*Text section*.
/---

We’re into our second full month of winter. I don’t need a calendar to tell me this. When I have misplaced one half of each of my two favorite pairs of gloves, we have passed the half-way point of winter.
Thus far, my favorite hats are still accounted for, but looking a bit scruffy at the moment. If you see a woman running down the street wearing a red mitten on one hand and a black glove on the other, that is likely me.
Although I do love running and hiking, just for fun I began looking for some forms of exercise that wouldn’t require gloves and hats. Although I may not have tried all of these, let me share a few activities that are supposedly trending this year.
And, of course, what you choose to do for exercise is between you and your doctor.
Weighted Hula Hoops
These hula hoops have grown up from those we enjoyed as 12-year-olds. They are intended to help with fitness and weight loss. They vary in size from kids’ to plus sizes. Some even have a counter built in. On this link, Mayo Clinic gives some guidelines for sizing and weight.
Weighted hula hoops are available on multiple online sites, lots of glitzy colors to make it fun, and I saw prices varying from $13 to $40.
Backward Running or Walking
This is a good one so long as you have a bit of space free of throw rugs and pointed pieces of furniture. And you can do it in around 60-second bits of time as your intervals.
I do this occasionally and feel most comfortable backward walking across an open space in my kitchen or basement. Walking backwards is said to improve coordination, increase focus and build stronger legs. Besides, again, it’s fun. In the depth of winter, we need some fun.
So, put that cup of coffee in the microwave to reheat for a minute. When the timer beeps you will have completed one circuit. This Healthline article about backward walking and running provides more detail on benefits and duration.
Online Fitness 30-Day Challenges
Challenges were a strong trend last year and a number of sites offered online fee-free challenges. This year, some of those have gone to paid membership. Still, there are several sites I have followed that remain available to anyone.
There are several benefits to a 30-day challenge. First, you are beginning from scratch along with everyone who is following online. Other participants may post about how it went for them that day, so there is a feeling of comradery even if you are working at it solo on your living room floor.
Last year, I participated in a Livestrong 30-day push-up challenge as well as a 30-day plank challenge. I continued those challenges for separate 30-day periods. Their 30-day plan challenge for 2022 was just recently posted.
I was surprised at how much my ability to do pushups improved. Now, I didn’t get to the full number doing a full pushup, but I was half-way there before I switched to a modified push-up form. I count that as a success since it was a vast improvement over where I started at the beginning of the challenge.
This year, I am again doing the 30-day Yoga Journey with Adrienne. Even though that 30-days is about to finish, the series will usually stay on the site for some time after its completion.
I hope one of my three offered options appeals to you on these frigid days when we are down to miss-matched gloves and slightly tattered hats. For those of you in warmer climes, any of the above will work well on your lanai or deck before the morning sun is too high for comfort.
How are you keeping your body moving through this long winter? Have you found a new exercise that is as fun as it is beneficial?

\---

*Supplied records*.
/---

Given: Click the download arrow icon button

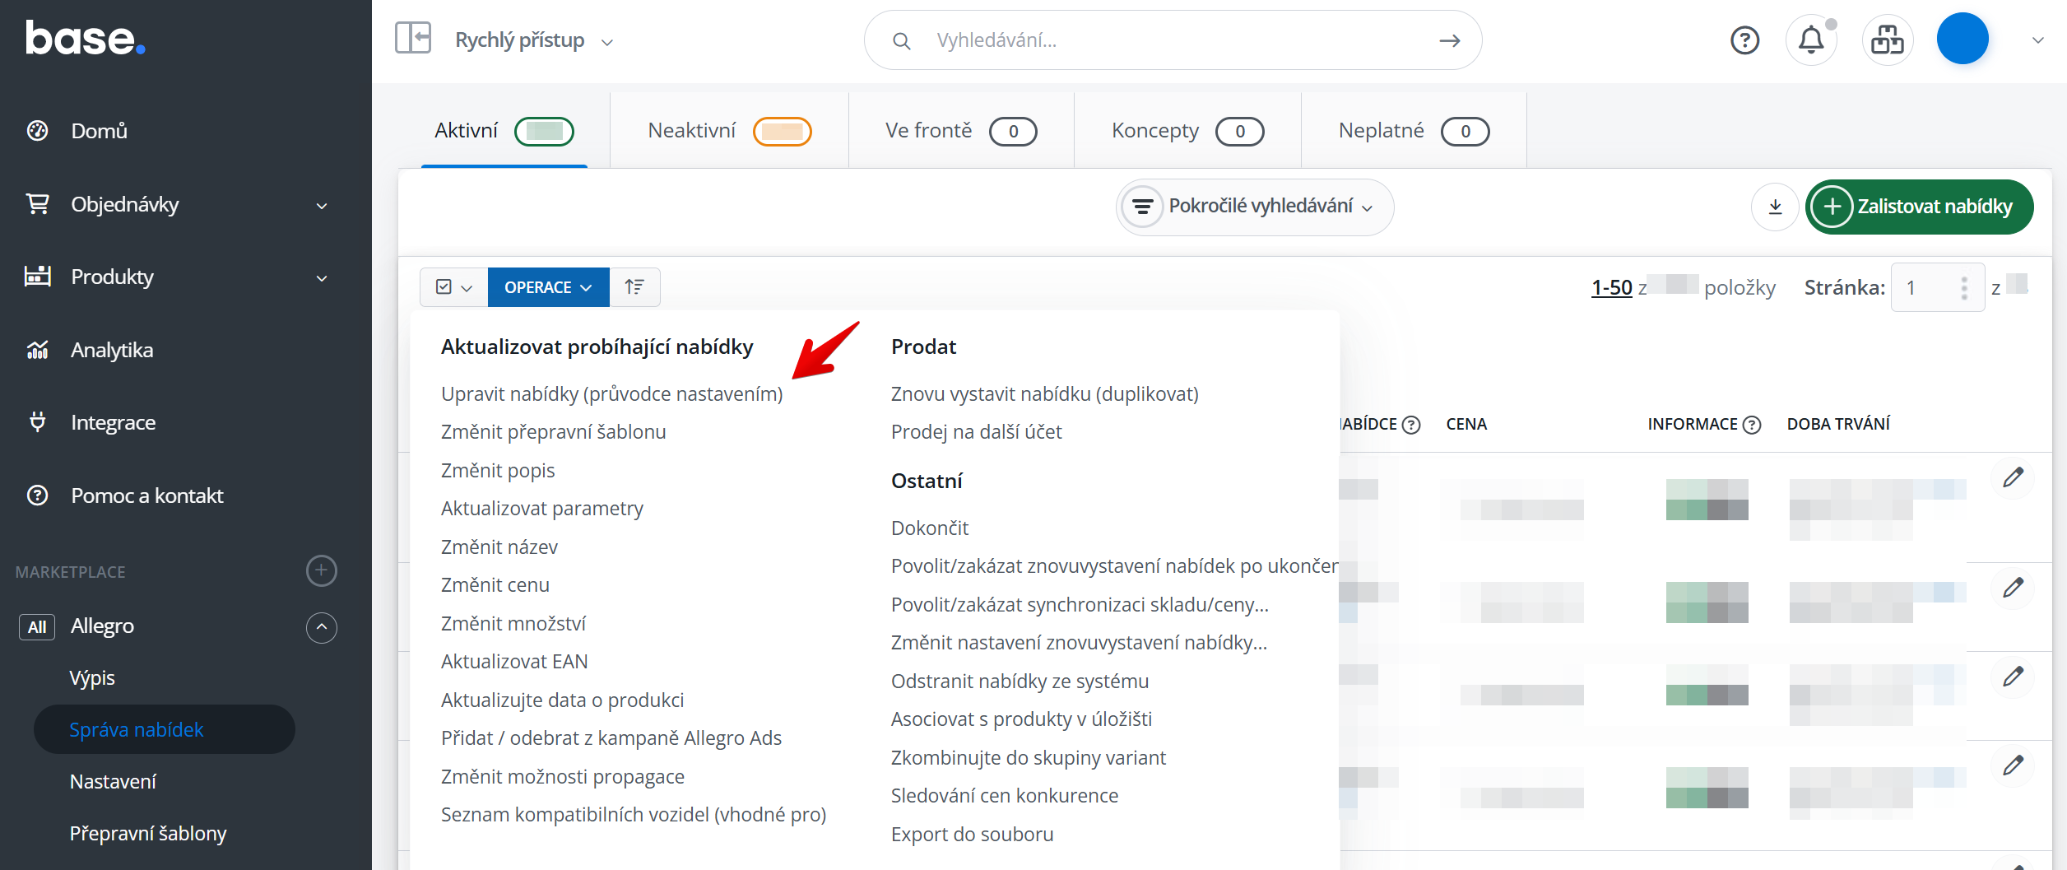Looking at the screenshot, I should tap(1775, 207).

\---
/---

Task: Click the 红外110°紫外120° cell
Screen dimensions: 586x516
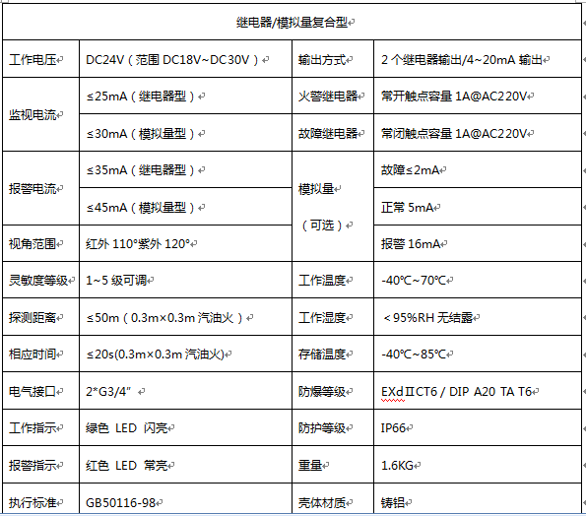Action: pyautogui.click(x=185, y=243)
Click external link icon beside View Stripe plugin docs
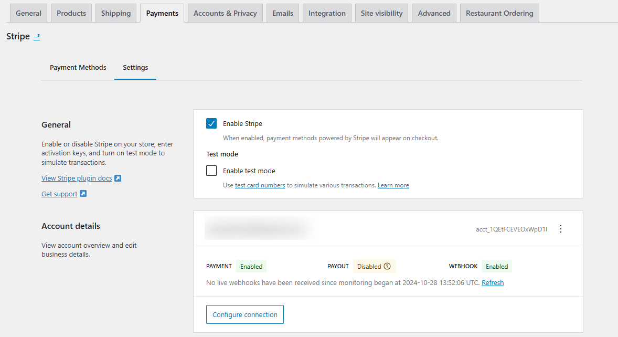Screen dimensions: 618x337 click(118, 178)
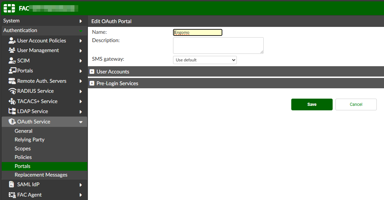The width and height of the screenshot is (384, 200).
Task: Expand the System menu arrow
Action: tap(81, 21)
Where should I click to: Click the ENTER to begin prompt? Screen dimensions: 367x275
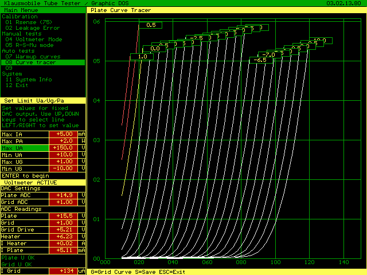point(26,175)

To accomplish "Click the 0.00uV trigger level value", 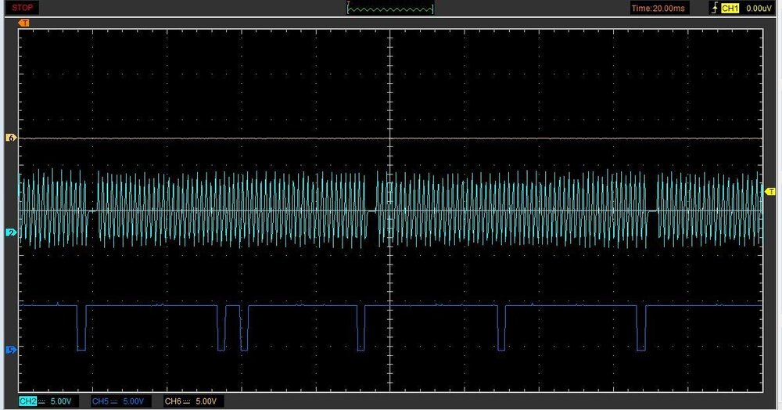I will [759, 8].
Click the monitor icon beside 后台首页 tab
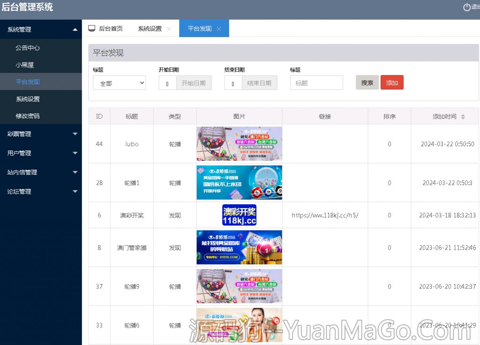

\---
/---

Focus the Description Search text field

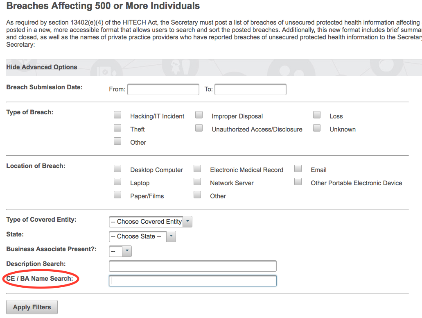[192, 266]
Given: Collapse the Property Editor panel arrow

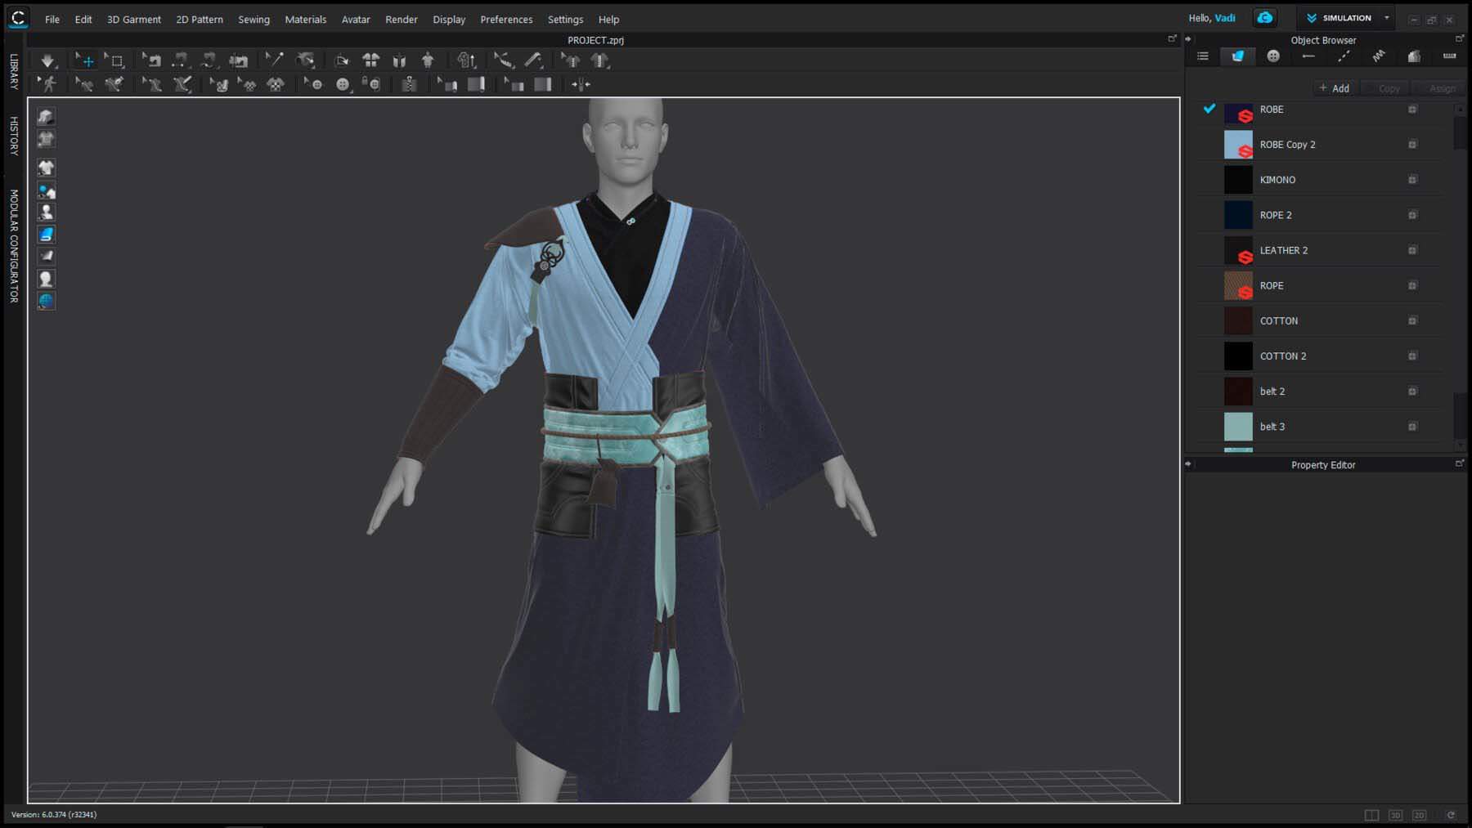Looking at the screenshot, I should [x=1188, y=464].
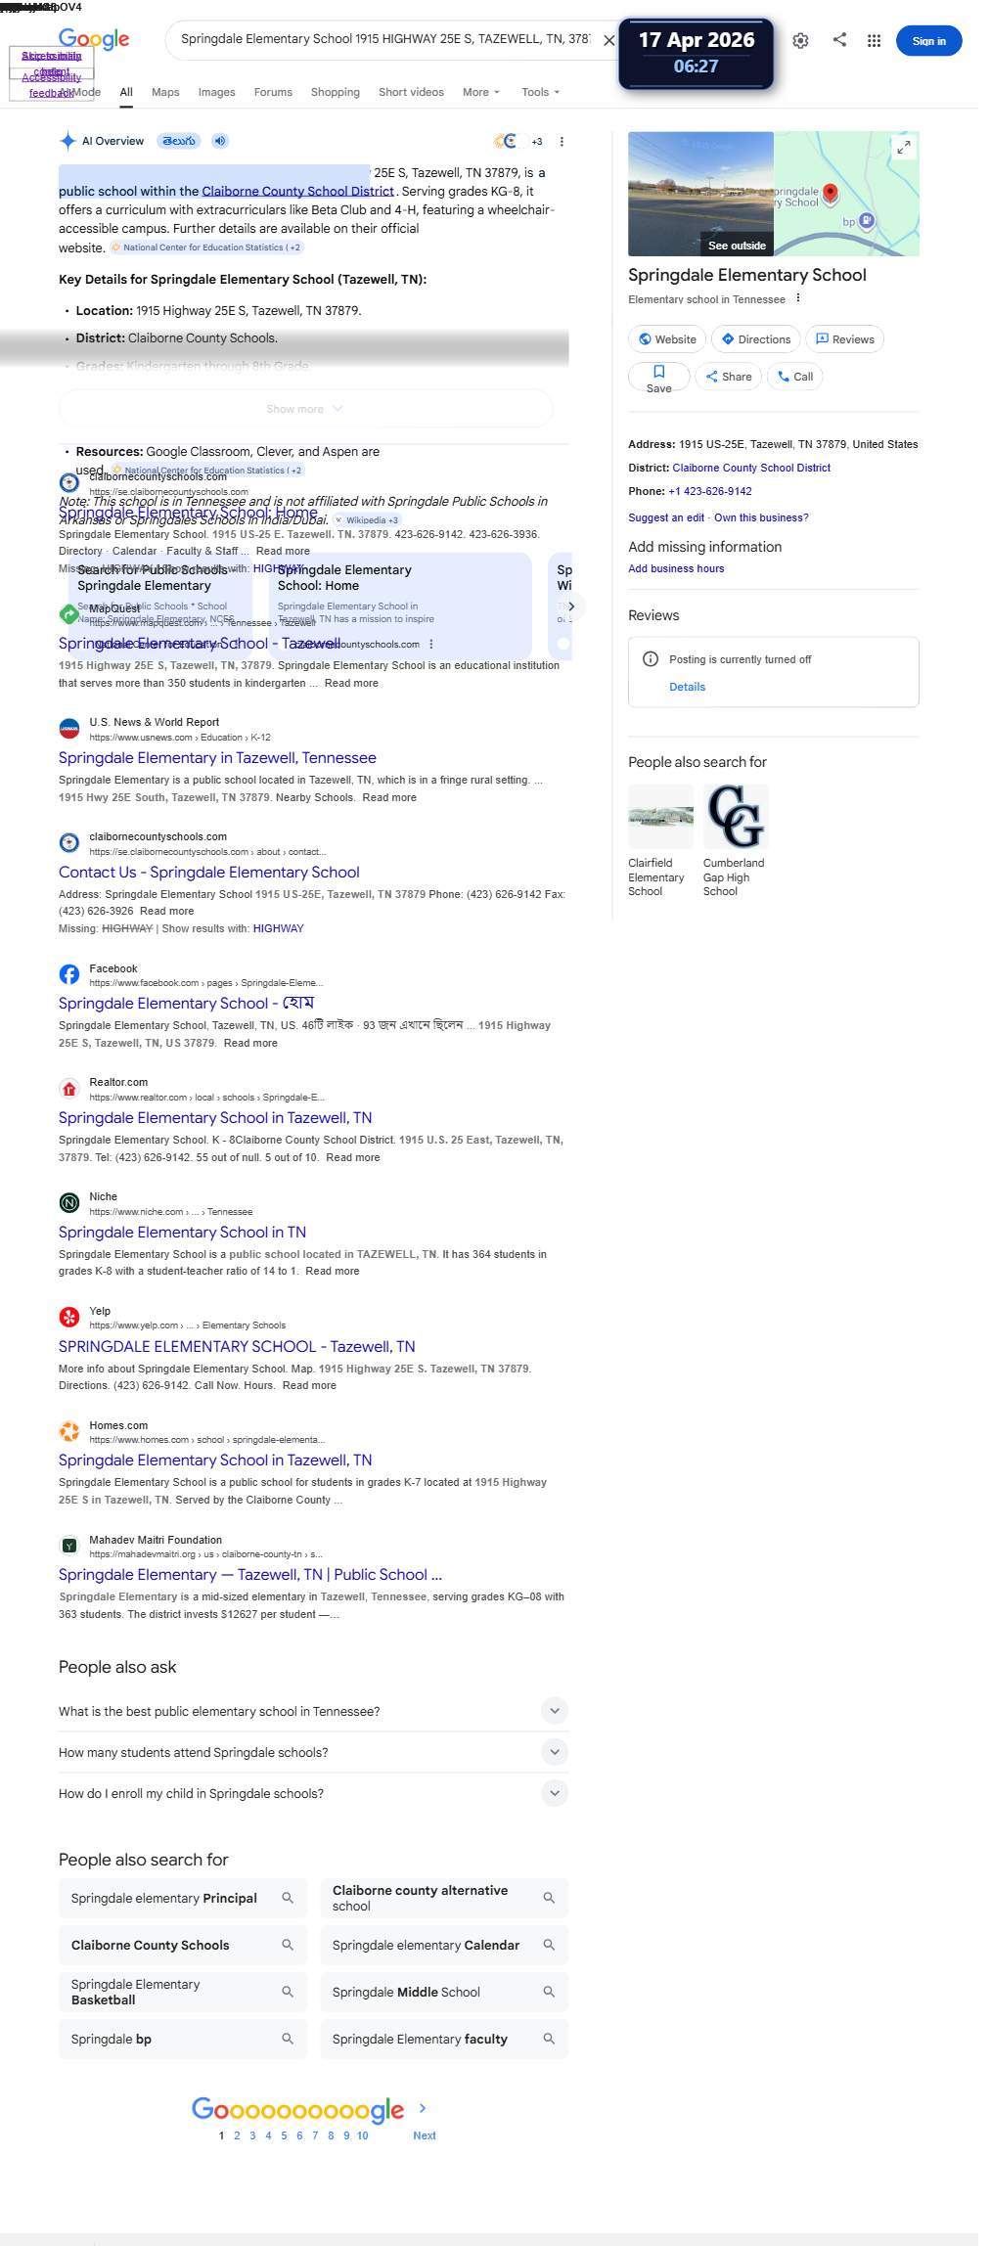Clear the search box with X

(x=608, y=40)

\---

*Problem description*.
From the post on winter exercise, pull out everything from "We’re into our" down to "point of winter.", word for word.

*Response*.
We’re into our second full month of winter. I don’t need a calendar to tell me this. When I have misplaced one half of each of my two favorite pairs of gloves, we have passed the half-way point of winter.